Copy every record below exactly.

** Opening DATA UNDER STUDY block **

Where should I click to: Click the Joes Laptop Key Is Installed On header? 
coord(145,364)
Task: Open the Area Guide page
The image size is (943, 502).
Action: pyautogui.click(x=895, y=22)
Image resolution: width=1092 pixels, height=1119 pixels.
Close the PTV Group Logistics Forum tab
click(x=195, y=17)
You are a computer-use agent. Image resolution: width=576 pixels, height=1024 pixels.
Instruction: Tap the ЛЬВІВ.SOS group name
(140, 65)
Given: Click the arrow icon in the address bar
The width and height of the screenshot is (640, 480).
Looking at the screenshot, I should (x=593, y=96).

** Closing DATA UNDER STUDY block **

ANSWER SPACE
Where should I click to: Click the Joes Laptop Key Is Installed On header? 
coord(145,364)
Task: Open the Area Guide page
The image size is (943, 502).
Action: pyautogui.click(x=895, y=22)
Image resolution: width=1092 pixels, height=1119 pixels.
Close the PTV Group Logistics Forum tab
click(x=195, y=17)
You are a computer-use agent. Image resolution: width=576 pixels, height=1024 pixels.
Instruction: Tap the ЛЬВІВ.SOS group name
(140, 65)
Given: Click the arrow icon in the address bar
The width and height of the screenshot is (640, 480).
Looking at the screenshot, I should (x=593, y=96).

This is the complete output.